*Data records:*
>> START

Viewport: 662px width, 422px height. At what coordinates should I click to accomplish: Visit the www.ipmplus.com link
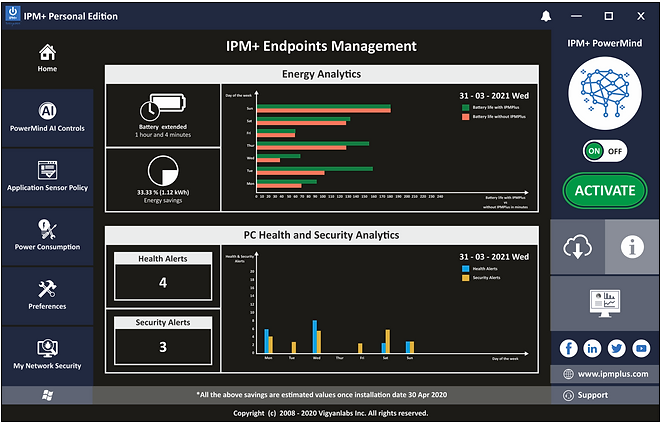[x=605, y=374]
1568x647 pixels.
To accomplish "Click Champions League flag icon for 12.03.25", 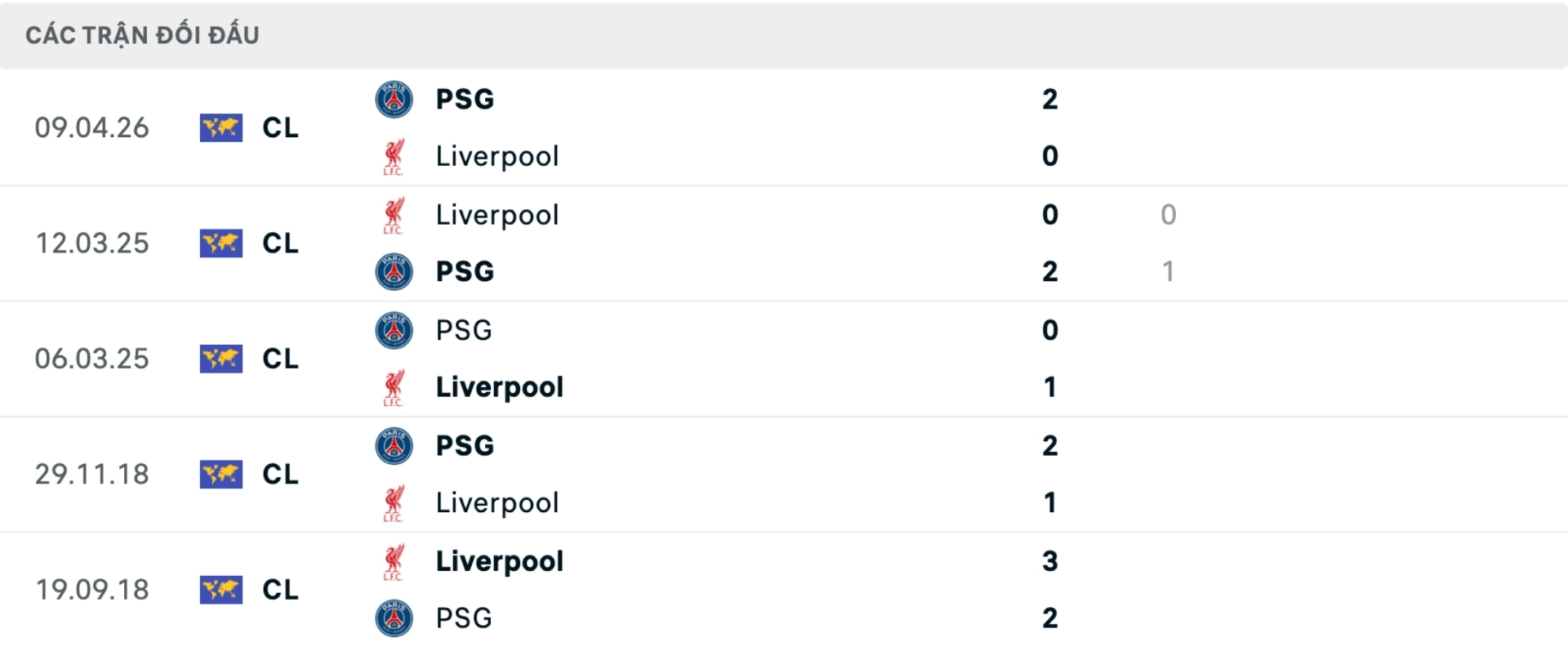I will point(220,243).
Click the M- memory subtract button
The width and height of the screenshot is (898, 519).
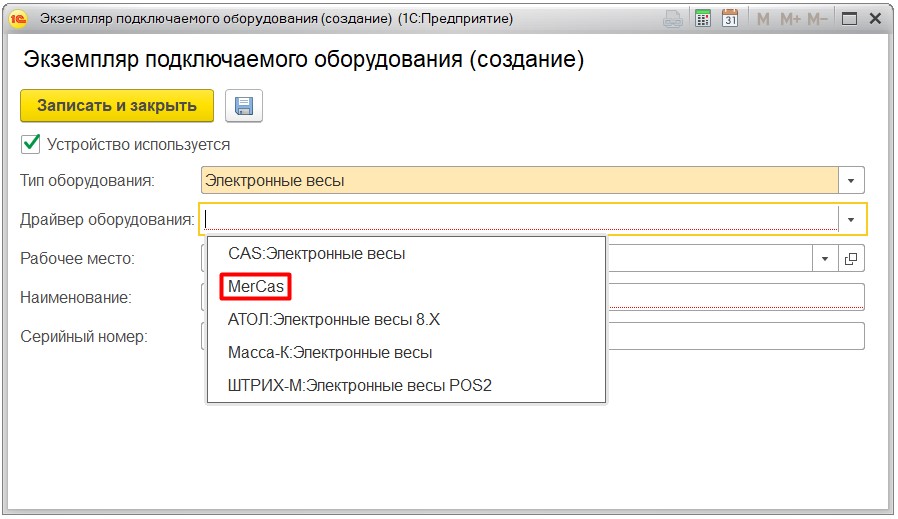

>> END

*Task brief:*
Can you retype everything in the listing from the line containing "Click the M- memory subtract button" down to its end, leaving out the pictures?

*Full output:*
Click the M- memory subtract button
The width and height of the screenshot is (898, 519).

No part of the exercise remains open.